Work to be completed - Excluding pictures, retype the line with "Task: Select the blue Texte block label" and each line that follows it to the end of the data below, word for word.

Data section -
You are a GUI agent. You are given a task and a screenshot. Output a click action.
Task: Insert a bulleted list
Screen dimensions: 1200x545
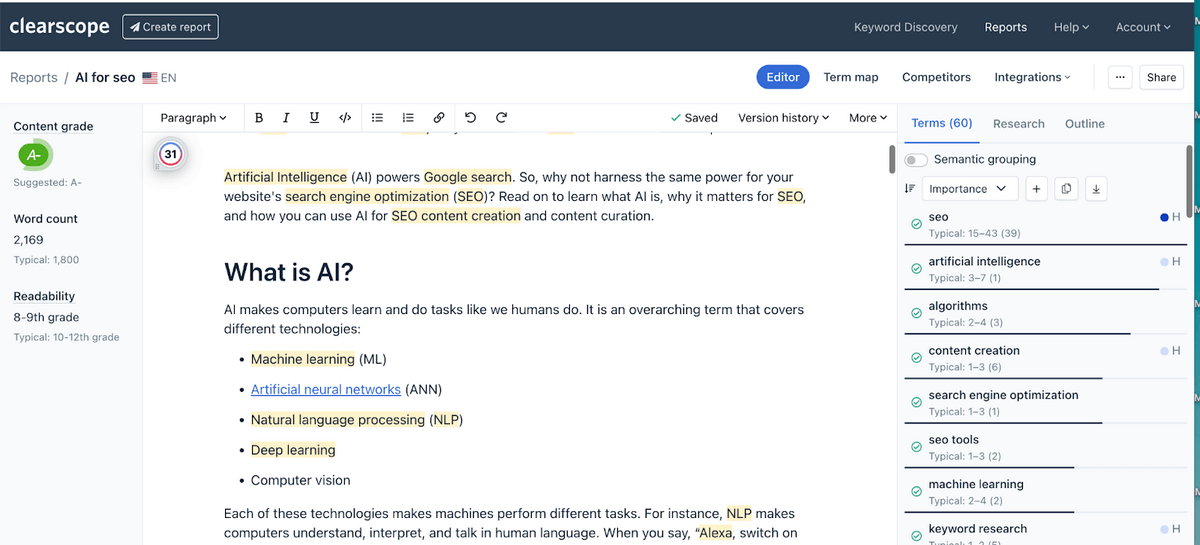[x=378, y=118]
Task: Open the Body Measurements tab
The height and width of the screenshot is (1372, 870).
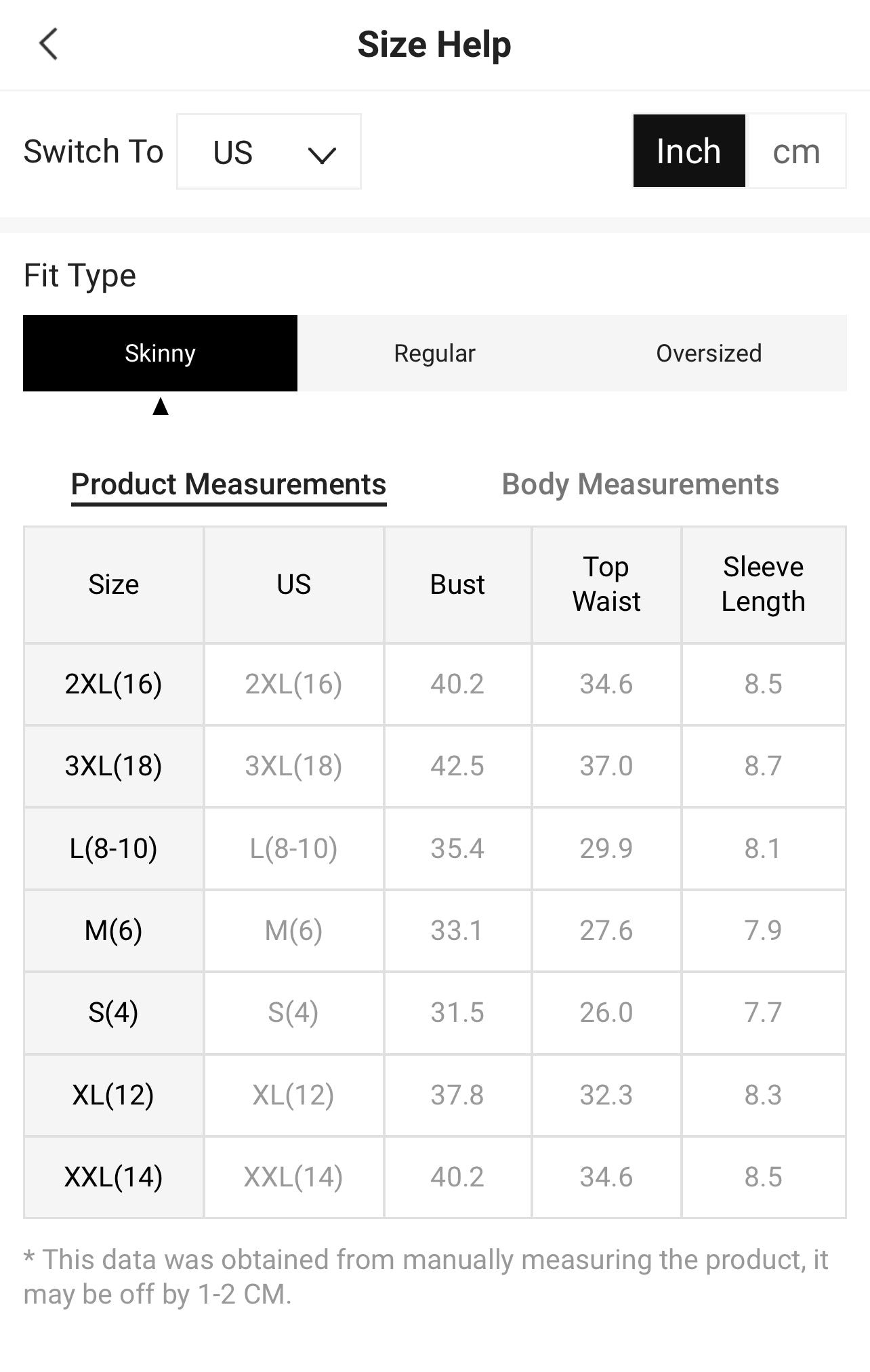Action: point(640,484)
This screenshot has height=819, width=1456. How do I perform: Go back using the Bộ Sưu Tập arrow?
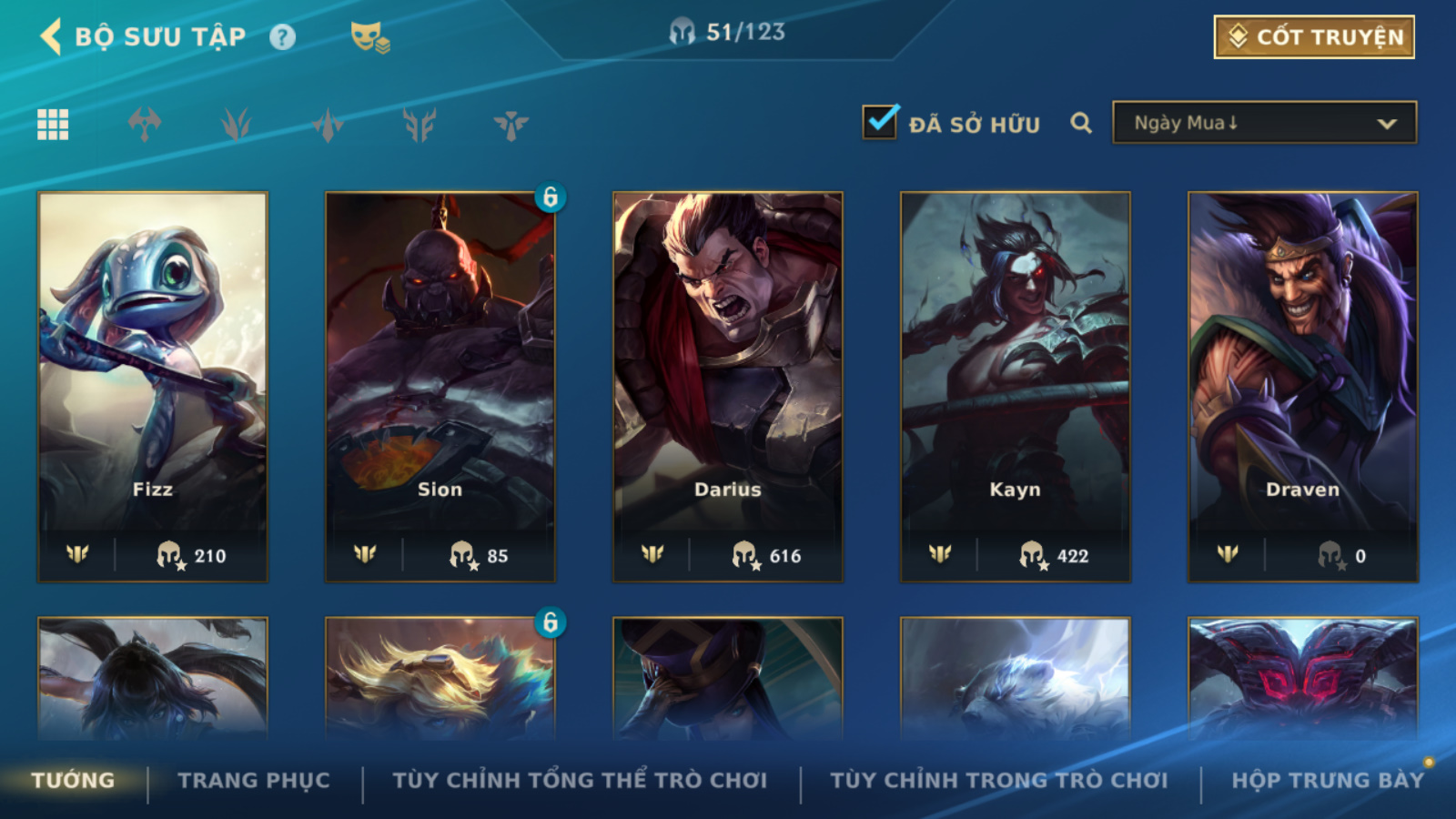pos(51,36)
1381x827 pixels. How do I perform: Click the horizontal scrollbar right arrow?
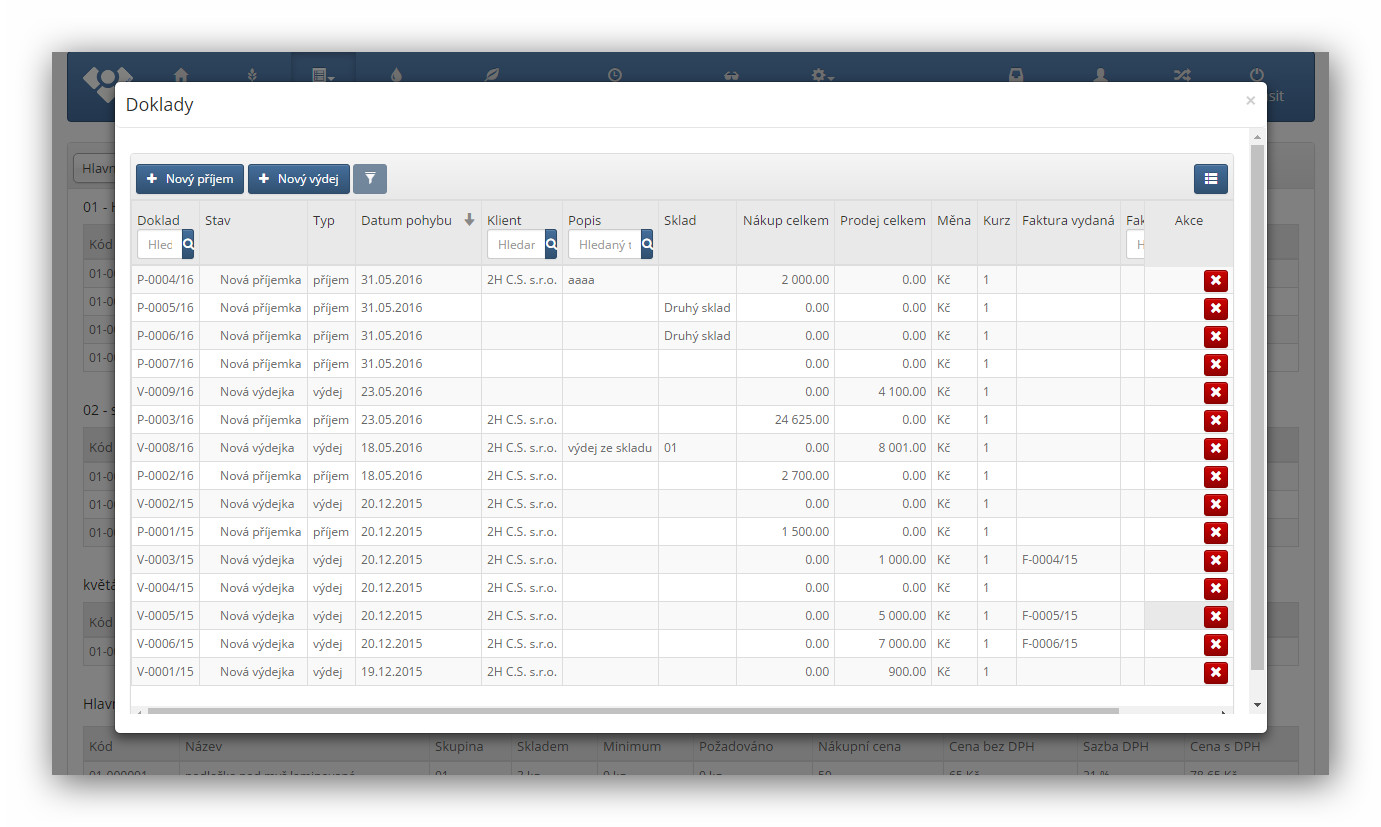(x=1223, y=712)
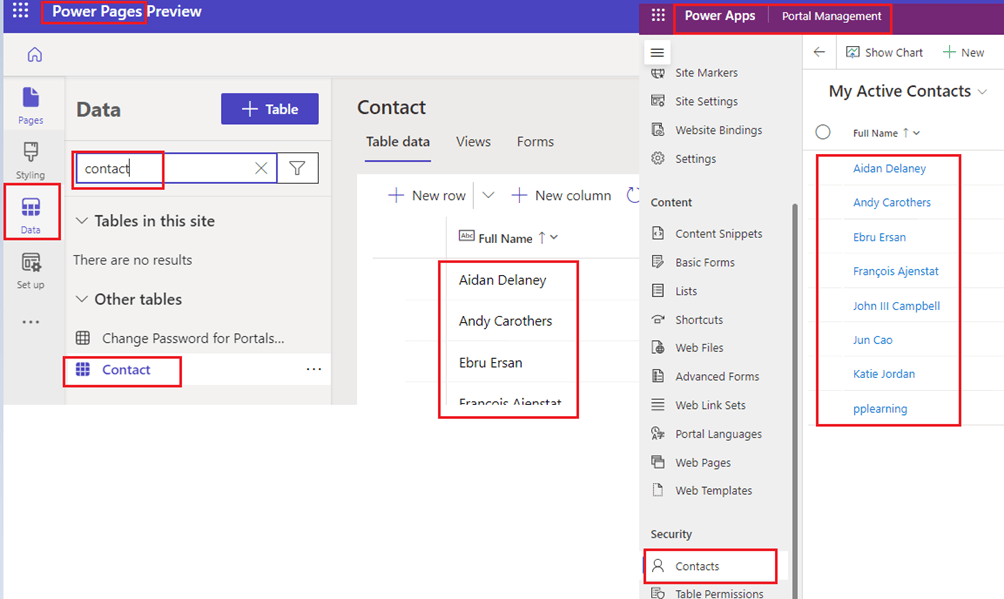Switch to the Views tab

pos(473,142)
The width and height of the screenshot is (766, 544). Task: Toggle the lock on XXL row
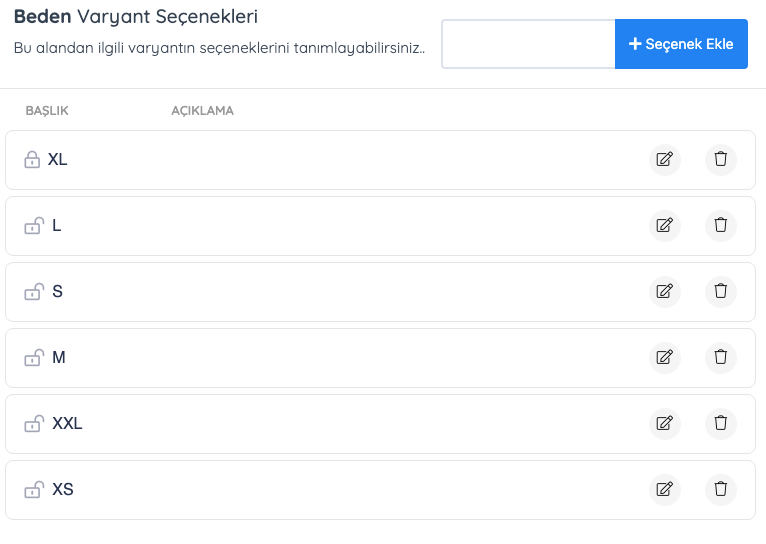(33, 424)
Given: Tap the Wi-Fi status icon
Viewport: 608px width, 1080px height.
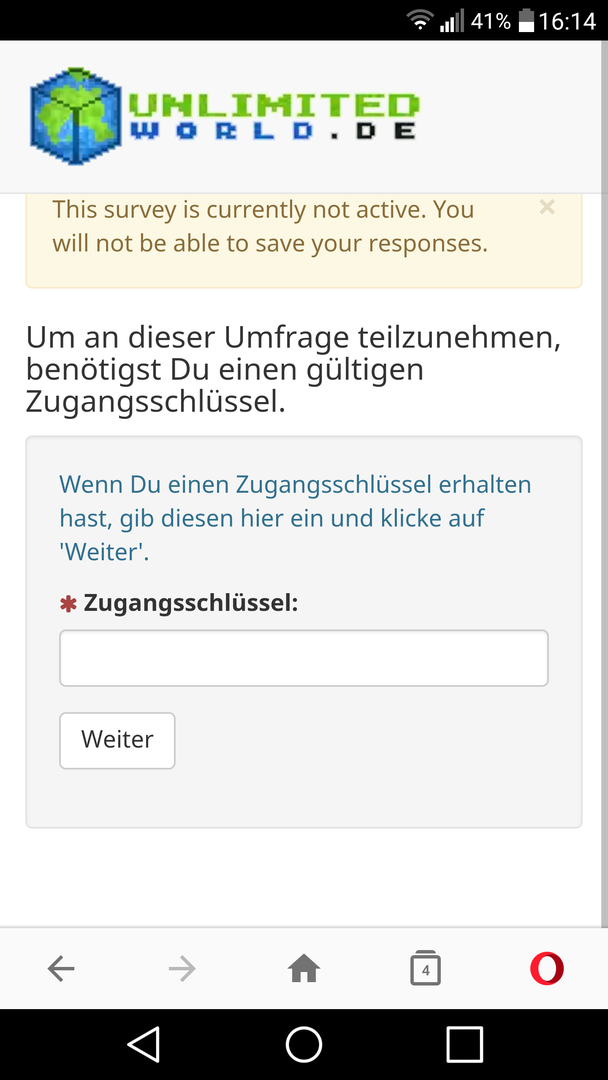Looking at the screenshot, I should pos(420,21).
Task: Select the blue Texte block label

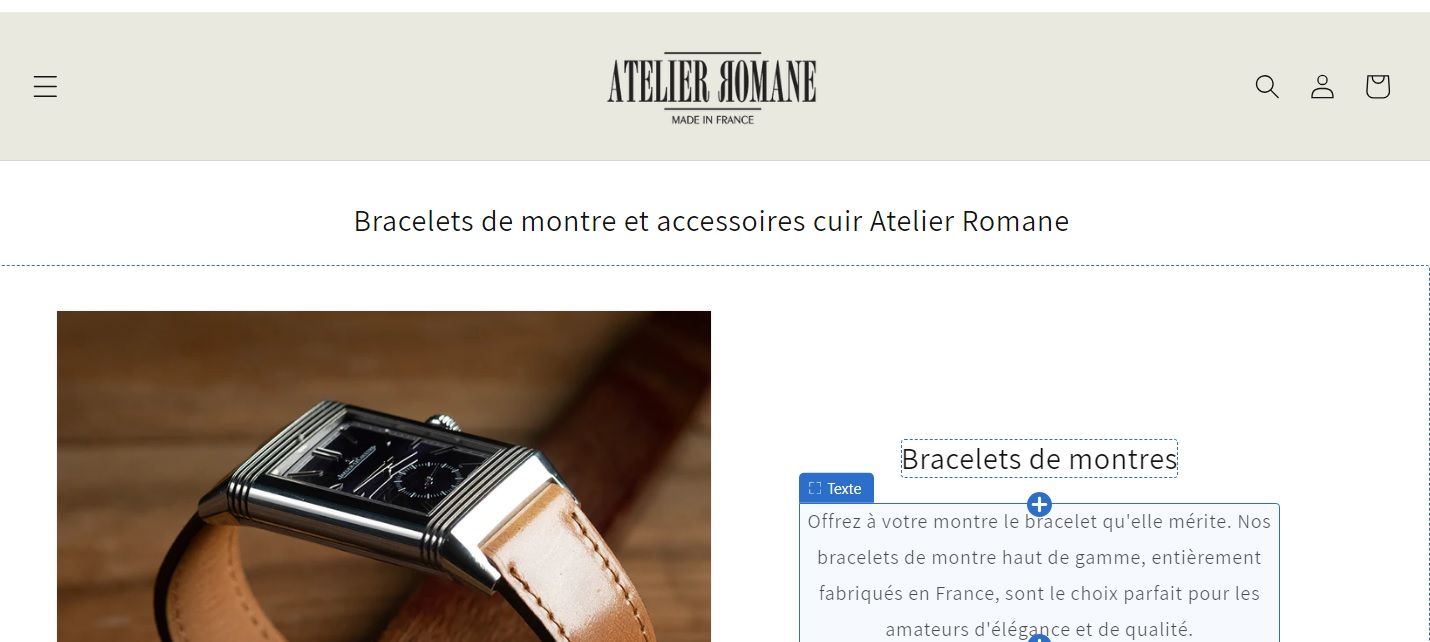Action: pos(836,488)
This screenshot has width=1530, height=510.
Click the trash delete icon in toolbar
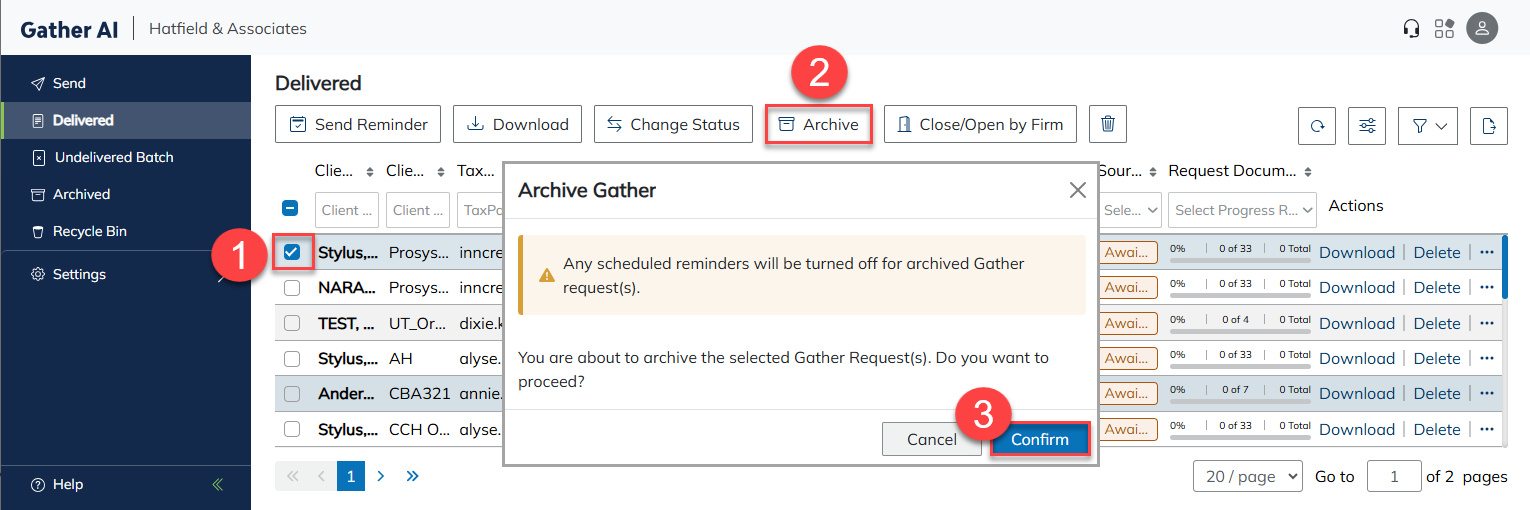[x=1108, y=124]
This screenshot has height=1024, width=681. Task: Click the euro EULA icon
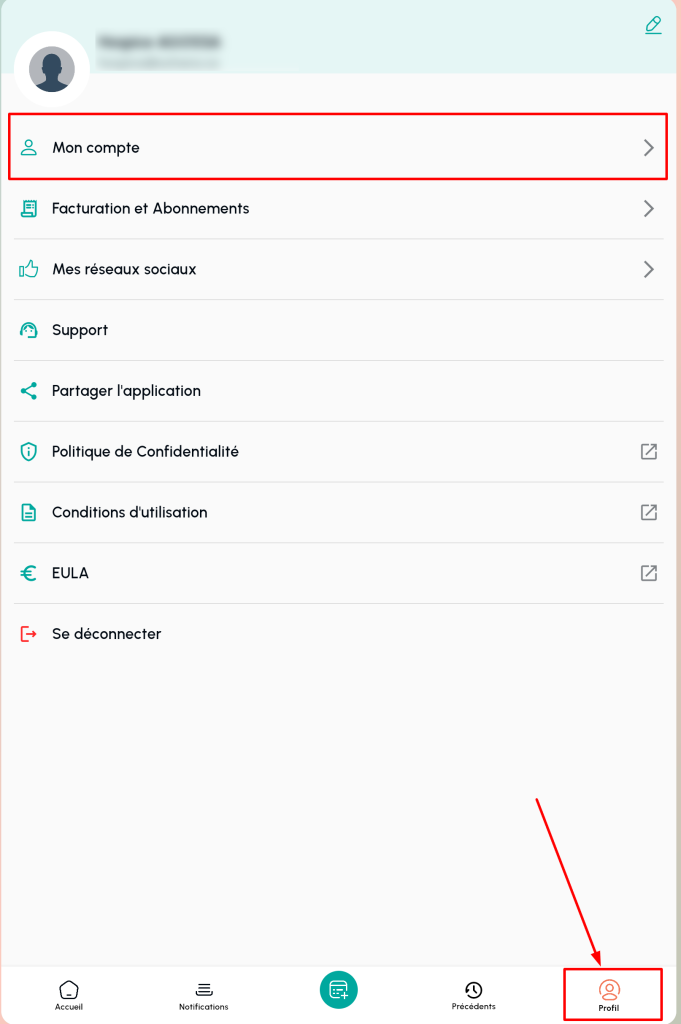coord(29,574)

Task solution -
Task: Select the blue Texte block label

Action: pos(836,488)
This screenshot has width=1530, height=510.
Click the trash delete icon in toolbar
[x=1108, y=124]
This screenshot has height=1024, width=681. Task: Click the euro EULA icon
coord(29,574)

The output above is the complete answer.